The image that struck me in The British Journal of Photography was an image by Zed Nelson called “M, P & JJ”. This image shows 3 young black people against the backdrop of Victorian and Georgian style buildings. This image is a juxtaposition between the history of Britain when there were very little black people to the present day where there are more. I think that the image sums up what it is to be British in the modern-day. You don’t need to be middle class and prim and proper. Britain in the present day is a very multi-cultured society with people from different ethnic backgrounds living and working together.
Mrs Brown’s Boys D’Movie is very different from the other things I looked at but it was interesting to see how different people were portrayed. The Brown family are shown as the typical Irish family. They are on the bread line, hard-working and very religious. Other characters in the film such as the people in power have more of an English accent and the “gangsters” are Russian. Towards the end of the film, Kathy makes a speech to the court regarding all the people who make Dublin what it is, these people are from various backgrounds and races.
In Grayson Perry’s Who are you?, within the programme he looked at group identities. He discussed how people felt a sense of belonging and acceptance and proud to be part of something. Being part of a group can also bring communities together.
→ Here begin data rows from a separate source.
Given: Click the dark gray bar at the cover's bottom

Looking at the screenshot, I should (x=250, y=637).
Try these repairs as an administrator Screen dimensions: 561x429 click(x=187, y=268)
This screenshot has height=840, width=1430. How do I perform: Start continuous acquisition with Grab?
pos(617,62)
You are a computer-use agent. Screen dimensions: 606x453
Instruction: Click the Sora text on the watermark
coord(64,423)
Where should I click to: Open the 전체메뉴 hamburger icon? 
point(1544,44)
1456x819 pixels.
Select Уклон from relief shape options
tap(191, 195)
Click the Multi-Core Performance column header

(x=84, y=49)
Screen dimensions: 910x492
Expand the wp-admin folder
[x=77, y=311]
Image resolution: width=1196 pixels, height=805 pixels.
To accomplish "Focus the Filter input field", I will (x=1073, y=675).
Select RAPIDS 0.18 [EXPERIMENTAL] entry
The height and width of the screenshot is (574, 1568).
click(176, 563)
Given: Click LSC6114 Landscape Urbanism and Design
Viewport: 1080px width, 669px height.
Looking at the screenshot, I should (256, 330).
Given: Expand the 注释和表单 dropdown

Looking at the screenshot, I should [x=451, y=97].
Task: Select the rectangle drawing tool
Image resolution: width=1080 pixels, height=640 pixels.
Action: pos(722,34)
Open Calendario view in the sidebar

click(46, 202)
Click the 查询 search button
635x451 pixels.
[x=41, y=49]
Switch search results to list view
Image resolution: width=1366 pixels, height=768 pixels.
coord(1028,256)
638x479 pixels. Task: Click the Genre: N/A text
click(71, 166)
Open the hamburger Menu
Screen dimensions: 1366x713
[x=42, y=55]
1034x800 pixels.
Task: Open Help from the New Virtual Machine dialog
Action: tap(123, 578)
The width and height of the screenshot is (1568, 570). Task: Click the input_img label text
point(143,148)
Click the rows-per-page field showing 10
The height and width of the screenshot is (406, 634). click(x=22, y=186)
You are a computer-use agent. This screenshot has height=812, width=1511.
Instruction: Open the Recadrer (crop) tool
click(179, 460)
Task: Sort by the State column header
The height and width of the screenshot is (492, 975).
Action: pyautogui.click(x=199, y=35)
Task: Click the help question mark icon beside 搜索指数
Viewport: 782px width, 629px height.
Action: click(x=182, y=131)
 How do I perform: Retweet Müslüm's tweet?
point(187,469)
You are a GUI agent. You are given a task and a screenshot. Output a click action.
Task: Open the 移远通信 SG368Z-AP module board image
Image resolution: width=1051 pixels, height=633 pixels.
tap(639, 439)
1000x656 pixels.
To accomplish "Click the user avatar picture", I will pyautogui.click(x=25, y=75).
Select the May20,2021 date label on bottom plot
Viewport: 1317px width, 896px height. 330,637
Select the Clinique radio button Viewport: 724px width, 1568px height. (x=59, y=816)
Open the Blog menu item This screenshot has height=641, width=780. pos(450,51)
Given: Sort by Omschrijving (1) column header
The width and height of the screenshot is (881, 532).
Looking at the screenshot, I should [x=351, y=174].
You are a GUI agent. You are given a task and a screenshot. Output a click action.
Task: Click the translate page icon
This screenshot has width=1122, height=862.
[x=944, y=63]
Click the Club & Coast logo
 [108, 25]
While talking to people from the BBW (big beautiful women) and deaf groups, they explained how being part of their respective groups helped them to share interests and philosophies with like-minded people and it consolidated who they were as a person. Perry also talked about how some groups we are born into (religious or racial groups for example) and some we actively seek out (peer or sports groups for example). The most poignant moment, in my opinion, was when Perry said “identity is constantly evolving, a process. The most beautiful and complex piece of artwork we can ever produce in our lifetime is our identity”. This spoke to me. Throughout my life I have tried to slot into various different groups without success and you often wonder if there is something wrong with you, however it is just your constantly evolving identity. I strongly believe that everything you do helps to build your character and identity and make you the person that you become.